BEGIN PROVIDED RECORDS
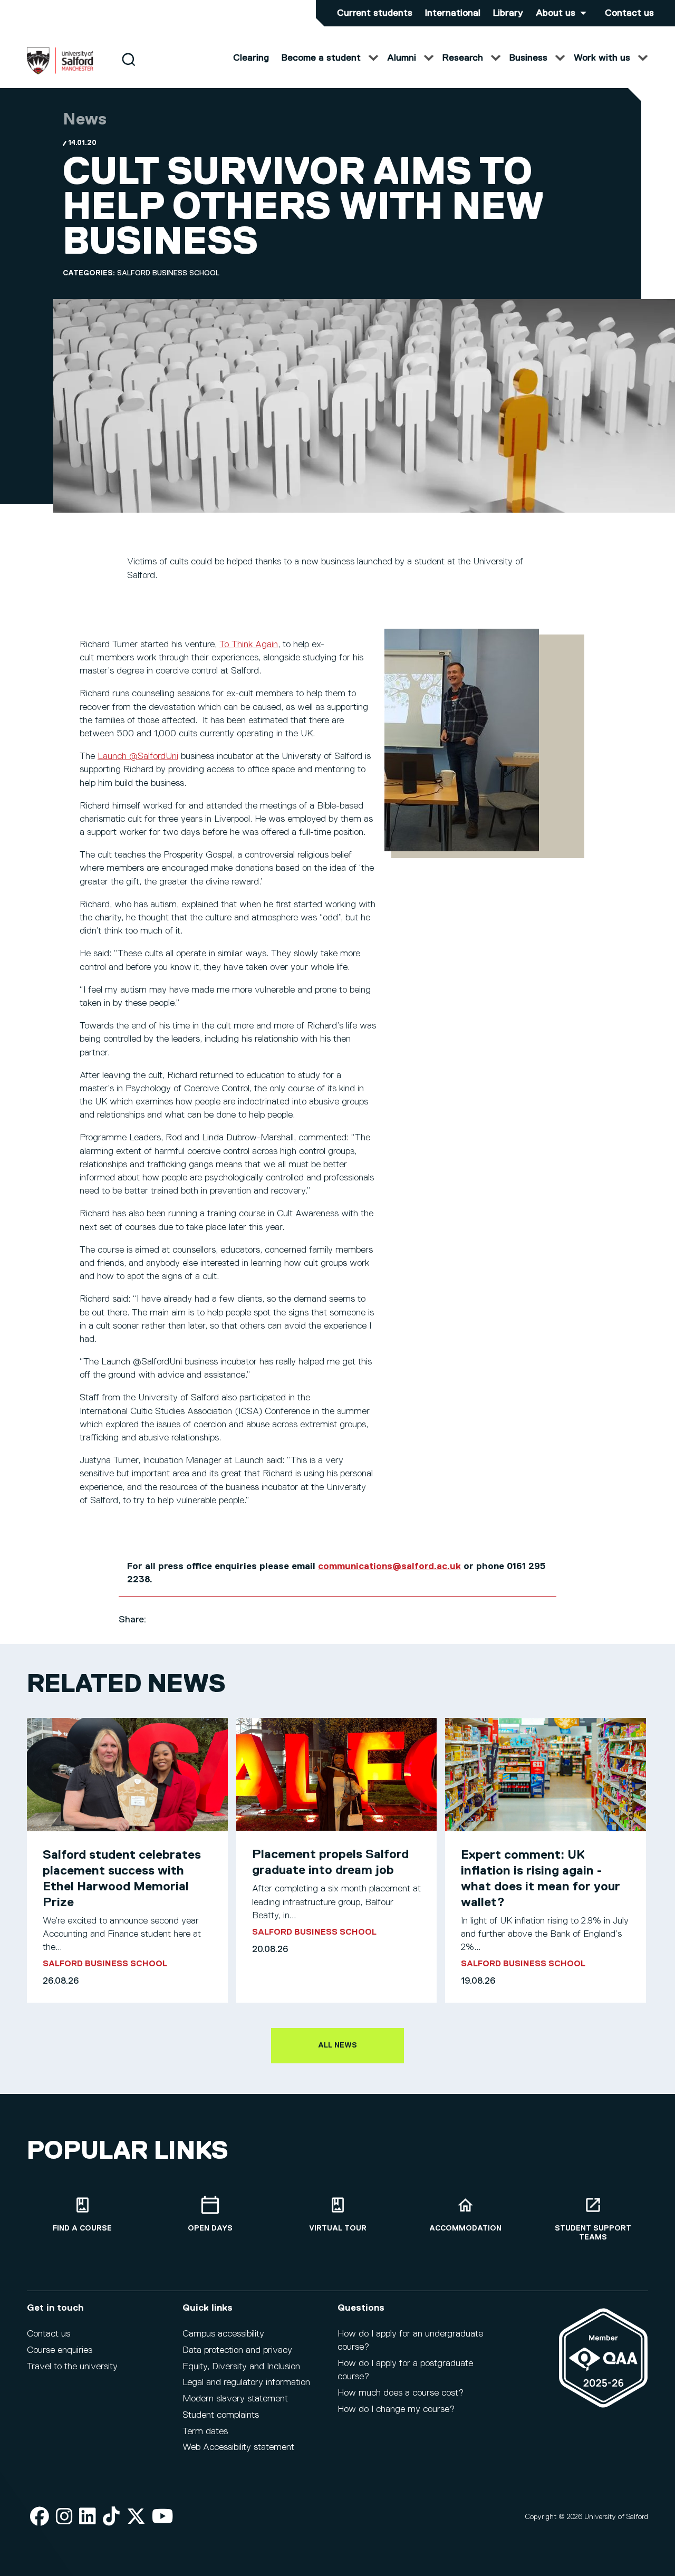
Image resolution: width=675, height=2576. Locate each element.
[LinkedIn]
END PROVIDED RECORDS
BEGIN PROVIDED RECORDS
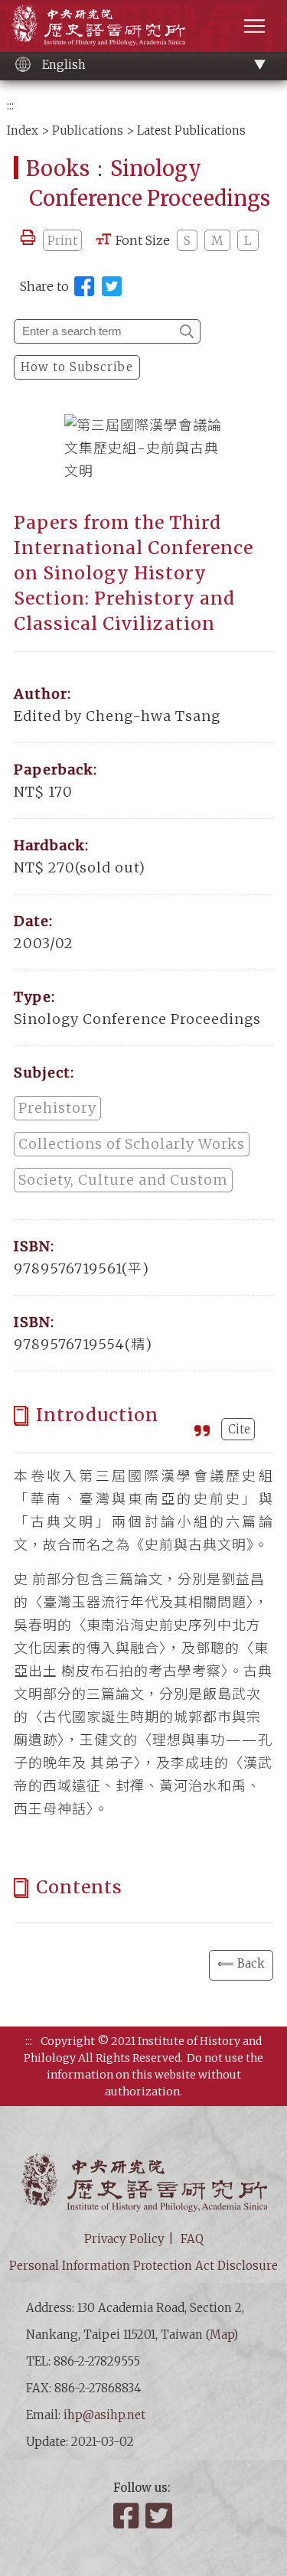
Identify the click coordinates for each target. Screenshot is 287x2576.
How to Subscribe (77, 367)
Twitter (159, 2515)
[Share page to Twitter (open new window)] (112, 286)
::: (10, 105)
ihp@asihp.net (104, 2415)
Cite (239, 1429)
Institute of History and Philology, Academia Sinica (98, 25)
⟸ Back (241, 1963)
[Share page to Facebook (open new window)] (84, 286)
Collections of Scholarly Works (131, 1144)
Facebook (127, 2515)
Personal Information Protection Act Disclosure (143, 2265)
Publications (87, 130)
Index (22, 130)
END PROVIDED RECORDS
— DESCRIPTION OF THE TASK —
Find every line in the records that uses the string "each", then copy it.

— ANSWER FOR THE TASK —
Image resolution: width=675, height=2576. Locate each element.
Identify the click coordinates for each target. Screenshot is 287x2576.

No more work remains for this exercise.